### Text to read
Intuition behind the arc length of a curve on the surface and the area of a surface expressed by using first fundamental form I want to understand the following formulas for defining the arc length of a curve on the surface and the area of a surface from wikipedia:

(1)$ds^2 = Edu^2+2Fdudv+Gdv^2,$
(2)$dA = |X_u \times X_v| \ du\, dv= \sqrt{ \langle X_u,X_u \rangle \langle X_v,X_v \rangle - \langle X_u,X_v \rangle^2 } \ du\, dv = \sqrt{EG-F^2} \, du\, dv.$

I do understand the following formulas for the arc length and area(proved by chopping the arc or surface into small line segments or flakes):

(3)$L = \int_a^b \sqrt{ (x'(t))^2+(y'(t))^2 + (z'(t))^2 } dt$
(4)$A=\iint_D \sqrt{ 1 + (f'(x))^2+(f'(y)) } dxdy$


Updated at 11:24pm:
Somehow I can understand (1) from (3) now.

### Prompt A
According to the forum post, how were the arc length and area formulas labeled (3) and (4) proved?
### Prompt B
Write out everything in the forum post from "(1)$ds^2 = Edu^2+2Fdudv+Gdv^2,$" down to "from (3) now.", keeping it word for word.

### Raw data
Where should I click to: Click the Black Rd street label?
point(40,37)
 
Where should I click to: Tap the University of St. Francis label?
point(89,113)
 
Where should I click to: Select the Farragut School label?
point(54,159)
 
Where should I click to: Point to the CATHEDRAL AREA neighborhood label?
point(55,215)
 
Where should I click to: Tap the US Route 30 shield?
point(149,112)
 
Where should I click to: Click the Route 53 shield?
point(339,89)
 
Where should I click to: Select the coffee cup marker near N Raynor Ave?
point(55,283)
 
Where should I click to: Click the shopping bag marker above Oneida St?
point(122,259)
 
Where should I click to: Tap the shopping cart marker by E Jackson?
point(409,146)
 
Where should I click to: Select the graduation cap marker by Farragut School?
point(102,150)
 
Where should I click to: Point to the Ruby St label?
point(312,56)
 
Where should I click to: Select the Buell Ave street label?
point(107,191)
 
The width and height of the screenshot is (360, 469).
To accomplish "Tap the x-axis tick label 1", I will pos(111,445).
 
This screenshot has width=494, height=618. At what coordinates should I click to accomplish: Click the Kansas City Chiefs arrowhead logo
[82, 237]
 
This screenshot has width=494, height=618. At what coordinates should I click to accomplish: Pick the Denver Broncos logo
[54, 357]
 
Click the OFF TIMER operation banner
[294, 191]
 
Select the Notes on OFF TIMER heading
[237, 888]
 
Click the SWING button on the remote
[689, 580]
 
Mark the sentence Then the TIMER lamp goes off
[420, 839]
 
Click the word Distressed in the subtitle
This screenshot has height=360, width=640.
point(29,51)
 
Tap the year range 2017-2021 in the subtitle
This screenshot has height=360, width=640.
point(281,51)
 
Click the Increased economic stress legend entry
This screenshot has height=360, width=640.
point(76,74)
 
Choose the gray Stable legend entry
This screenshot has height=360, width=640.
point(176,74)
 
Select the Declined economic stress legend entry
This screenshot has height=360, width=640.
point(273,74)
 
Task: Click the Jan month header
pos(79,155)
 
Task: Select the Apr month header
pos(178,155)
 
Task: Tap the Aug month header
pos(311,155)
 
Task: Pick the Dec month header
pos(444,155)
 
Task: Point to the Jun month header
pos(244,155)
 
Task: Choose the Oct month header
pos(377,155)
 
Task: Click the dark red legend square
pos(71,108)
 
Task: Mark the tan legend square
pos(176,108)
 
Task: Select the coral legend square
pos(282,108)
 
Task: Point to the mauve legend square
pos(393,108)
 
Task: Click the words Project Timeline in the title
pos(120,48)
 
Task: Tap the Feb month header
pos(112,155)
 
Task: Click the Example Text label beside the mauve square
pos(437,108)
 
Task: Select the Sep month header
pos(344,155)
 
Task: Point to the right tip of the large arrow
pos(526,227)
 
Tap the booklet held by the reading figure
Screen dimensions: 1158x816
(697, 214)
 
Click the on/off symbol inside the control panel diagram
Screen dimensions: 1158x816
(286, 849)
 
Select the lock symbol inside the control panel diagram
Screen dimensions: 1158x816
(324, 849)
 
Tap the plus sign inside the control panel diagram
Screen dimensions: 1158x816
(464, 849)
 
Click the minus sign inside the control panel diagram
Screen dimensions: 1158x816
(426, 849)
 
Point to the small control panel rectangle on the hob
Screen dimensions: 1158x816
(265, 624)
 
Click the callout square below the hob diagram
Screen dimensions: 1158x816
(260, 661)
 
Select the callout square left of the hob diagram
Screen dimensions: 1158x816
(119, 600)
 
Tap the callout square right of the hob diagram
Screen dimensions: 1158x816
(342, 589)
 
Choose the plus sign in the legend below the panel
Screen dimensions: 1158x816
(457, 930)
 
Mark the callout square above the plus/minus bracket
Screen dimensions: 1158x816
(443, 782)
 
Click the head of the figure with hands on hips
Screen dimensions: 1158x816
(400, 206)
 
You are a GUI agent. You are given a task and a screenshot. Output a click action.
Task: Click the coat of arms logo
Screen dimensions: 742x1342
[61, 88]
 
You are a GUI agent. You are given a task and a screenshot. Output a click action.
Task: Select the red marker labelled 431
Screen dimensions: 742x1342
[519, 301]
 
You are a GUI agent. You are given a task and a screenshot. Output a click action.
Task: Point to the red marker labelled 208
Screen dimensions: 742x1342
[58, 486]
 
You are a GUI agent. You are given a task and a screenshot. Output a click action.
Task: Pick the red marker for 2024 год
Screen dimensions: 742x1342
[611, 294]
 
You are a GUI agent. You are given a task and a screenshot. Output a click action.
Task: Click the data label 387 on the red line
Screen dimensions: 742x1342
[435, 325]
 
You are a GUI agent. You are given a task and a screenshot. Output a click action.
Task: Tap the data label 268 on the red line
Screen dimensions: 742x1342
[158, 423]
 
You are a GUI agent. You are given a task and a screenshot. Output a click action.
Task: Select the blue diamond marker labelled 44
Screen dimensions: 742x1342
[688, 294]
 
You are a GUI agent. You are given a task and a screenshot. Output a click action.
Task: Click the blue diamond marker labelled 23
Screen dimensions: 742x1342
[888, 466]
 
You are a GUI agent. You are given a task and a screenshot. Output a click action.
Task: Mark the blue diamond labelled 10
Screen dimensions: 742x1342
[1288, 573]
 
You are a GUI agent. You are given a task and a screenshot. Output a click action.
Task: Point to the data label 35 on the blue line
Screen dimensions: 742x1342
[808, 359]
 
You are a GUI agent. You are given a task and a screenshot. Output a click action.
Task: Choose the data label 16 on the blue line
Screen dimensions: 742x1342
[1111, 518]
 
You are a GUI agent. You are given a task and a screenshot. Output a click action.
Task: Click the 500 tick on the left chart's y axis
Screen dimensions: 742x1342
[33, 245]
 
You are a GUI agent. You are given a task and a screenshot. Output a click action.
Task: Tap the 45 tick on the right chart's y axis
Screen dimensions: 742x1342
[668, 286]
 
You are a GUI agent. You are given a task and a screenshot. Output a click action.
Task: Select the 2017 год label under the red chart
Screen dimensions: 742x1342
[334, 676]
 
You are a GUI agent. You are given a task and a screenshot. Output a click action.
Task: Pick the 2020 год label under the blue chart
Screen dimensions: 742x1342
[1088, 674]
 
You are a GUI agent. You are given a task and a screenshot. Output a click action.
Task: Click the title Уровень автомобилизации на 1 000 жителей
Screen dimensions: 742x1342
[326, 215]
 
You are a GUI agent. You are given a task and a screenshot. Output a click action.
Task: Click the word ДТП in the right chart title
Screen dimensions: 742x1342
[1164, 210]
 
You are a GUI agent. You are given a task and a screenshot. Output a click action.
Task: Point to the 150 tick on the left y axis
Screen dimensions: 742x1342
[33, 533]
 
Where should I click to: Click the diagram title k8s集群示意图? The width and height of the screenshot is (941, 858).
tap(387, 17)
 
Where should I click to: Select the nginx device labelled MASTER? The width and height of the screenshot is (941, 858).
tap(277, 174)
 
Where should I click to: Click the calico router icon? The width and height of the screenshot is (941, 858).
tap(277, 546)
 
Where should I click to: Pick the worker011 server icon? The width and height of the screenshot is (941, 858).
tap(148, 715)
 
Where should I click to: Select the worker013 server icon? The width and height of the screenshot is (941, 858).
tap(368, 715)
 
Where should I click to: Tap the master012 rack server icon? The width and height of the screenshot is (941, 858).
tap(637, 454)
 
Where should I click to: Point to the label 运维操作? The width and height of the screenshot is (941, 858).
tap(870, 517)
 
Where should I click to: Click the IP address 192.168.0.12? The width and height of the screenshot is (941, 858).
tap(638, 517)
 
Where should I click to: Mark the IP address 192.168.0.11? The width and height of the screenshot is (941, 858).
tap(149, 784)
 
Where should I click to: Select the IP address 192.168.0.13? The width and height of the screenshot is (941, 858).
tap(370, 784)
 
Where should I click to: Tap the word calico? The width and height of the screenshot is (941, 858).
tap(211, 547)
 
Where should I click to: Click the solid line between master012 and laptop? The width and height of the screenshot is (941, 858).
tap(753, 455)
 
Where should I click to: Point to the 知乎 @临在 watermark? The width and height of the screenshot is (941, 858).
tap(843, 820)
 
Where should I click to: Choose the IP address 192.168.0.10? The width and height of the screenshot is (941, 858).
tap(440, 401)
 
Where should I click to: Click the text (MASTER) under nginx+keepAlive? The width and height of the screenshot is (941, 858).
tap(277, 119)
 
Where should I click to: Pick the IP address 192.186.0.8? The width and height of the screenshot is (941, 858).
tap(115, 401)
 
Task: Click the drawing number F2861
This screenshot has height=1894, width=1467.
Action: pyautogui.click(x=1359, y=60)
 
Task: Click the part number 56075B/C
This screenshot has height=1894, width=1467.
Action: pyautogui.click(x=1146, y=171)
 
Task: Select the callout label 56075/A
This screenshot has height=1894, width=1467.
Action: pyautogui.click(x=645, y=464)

### Exercise response A
They were proved by chopping the arc or the surface into small line segments or flakes.

### Exercise response B
(1)$ds^2 = Edu^2+2Fdudv+Gdv^2,$
(2)$dA = |X_u \times X_v| \ du\, dv= \sqrt{ \langle X_u,X_u \rangle \langle X_v,X_v \rangle - \langle X_u,X_v \rangle^2 } \ du\, dv = \sqrt{EG-F^2} \, du\, dv.$

I do understand the following formulas for the arc length and area(proved by chopping the arc or surface into small line segments or flakes):

(3)$L = \int_a^b \sqrt{ (x'(t))^2+(y'(t))^2 + (z'(t))^2 } dt$
(4)$A=\iint_D \sqrt{ 1 + (f'(x))^2+(f'(y)) } dxdy$


Updated at 11:24pm:
Somehow I can understand (1) from (3) now.